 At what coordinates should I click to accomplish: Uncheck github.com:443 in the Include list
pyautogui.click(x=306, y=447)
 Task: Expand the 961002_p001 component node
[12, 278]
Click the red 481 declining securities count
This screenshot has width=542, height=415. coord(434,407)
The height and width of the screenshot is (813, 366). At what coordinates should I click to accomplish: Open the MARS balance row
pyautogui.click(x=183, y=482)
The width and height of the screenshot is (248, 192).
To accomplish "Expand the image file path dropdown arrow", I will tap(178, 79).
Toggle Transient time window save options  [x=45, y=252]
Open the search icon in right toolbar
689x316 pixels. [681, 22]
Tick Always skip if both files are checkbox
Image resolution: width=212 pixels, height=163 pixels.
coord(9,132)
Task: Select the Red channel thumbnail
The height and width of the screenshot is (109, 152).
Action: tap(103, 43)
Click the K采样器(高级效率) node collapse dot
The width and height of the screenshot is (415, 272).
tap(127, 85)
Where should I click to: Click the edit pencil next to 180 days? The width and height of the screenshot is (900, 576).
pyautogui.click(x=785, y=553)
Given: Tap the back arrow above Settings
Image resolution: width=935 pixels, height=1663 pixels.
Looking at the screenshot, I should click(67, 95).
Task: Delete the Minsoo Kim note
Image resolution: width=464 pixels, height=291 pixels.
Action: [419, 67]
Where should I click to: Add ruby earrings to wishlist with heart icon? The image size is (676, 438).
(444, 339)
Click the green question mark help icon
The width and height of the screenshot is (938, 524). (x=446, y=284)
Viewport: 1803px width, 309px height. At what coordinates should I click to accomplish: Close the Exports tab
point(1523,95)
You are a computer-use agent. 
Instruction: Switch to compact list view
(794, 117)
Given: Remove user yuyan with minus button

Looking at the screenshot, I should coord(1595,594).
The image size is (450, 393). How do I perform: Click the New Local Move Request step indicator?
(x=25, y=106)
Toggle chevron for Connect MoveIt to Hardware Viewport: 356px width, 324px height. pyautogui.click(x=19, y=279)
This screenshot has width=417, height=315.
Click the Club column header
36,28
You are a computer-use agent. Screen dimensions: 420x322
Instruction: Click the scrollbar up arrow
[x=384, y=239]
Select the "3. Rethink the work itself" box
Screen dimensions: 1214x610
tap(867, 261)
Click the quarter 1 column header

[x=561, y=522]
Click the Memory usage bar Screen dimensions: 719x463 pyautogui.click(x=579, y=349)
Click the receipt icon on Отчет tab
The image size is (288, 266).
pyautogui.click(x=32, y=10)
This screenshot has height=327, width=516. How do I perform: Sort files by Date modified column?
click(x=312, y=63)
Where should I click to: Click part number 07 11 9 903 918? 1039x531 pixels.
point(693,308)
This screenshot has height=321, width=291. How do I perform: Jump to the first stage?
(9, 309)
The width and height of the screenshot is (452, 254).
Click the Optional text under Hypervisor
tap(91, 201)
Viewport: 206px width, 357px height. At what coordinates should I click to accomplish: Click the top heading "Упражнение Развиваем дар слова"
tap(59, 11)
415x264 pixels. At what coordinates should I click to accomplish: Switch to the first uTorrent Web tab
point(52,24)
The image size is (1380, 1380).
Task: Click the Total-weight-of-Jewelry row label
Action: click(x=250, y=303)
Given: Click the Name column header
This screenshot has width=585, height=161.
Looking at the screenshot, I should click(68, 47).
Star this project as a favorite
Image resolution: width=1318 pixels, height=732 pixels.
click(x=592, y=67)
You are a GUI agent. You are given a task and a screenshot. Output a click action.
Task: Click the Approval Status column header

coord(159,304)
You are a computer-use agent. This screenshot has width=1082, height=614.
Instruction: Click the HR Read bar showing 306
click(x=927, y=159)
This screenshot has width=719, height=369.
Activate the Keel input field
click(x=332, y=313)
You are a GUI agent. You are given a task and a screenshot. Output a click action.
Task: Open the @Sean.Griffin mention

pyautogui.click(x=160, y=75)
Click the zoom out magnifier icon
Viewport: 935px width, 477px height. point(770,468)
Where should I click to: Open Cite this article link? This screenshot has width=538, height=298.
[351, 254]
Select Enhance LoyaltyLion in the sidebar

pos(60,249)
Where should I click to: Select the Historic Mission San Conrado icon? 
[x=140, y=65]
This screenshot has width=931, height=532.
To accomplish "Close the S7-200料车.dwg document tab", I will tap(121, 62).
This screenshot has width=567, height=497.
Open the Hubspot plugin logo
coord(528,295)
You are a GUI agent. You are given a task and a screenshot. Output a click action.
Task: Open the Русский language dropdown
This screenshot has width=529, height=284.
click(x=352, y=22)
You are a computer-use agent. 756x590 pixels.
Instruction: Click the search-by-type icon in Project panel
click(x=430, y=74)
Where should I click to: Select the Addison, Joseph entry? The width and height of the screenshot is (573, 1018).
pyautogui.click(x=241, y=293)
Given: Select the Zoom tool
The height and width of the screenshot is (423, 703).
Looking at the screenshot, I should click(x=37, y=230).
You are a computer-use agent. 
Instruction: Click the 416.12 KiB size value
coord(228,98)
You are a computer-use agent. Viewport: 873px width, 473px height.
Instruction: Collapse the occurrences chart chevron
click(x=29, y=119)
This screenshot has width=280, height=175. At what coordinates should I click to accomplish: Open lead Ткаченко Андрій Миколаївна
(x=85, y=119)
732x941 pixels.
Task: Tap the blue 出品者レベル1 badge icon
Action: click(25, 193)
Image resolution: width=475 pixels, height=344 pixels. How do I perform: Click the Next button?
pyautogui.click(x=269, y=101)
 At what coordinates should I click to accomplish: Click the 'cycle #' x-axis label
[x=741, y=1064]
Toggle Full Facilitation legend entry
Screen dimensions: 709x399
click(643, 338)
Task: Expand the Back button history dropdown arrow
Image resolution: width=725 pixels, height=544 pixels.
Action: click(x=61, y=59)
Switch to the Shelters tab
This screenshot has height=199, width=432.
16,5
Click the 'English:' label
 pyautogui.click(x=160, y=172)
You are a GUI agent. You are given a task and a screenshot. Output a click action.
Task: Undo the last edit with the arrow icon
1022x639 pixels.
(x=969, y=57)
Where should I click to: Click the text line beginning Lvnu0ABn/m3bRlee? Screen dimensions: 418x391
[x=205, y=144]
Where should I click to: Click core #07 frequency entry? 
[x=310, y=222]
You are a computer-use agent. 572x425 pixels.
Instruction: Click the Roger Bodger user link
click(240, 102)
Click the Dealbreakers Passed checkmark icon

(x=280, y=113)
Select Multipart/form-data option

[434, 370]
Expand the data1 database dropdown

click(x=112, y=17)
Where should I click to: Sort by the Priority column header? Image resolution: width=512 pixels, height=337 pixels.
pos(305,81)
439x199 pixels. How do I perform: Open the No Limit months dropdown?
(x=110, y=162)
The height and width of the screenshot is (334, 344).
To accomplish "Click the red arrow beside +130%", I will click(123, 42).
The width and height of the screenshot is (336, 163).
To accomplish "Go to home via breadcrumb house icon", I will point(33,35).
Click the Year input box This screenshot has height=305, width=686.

▶ [Task instructions]:
Using the data above, transcribe the lines that run from the line with "Viewport: 1803px width, 309px" to the line with "You are a computer-use agent. Screen", both ends kept, and output nothing else.

▶ [Response]:
Viewport: 1803px width, 309px height. At what coordinates should I click to accomplish: Close the Exports tab
point(1523,95)
You are a computer-use agent. 
Instruction: Switch to compact list view
(794, 117)
Given: Remove user yuyan with minus button

Looking at the screenshot, I should coord(1595,594).
The image size is (450, 393). How do I perform: Click the New Local Move Request step indicator?
(x=25, y=106)
Toggle chevron for Connect MoveIt to Hardware Viewport: 356px width, 324px height. pyautogui.click(x=19, y=279)
This screenshot has width=417, height=315.
Click the Club column header
36,28
You are a computer-use agent. Screen dimensions: 420x322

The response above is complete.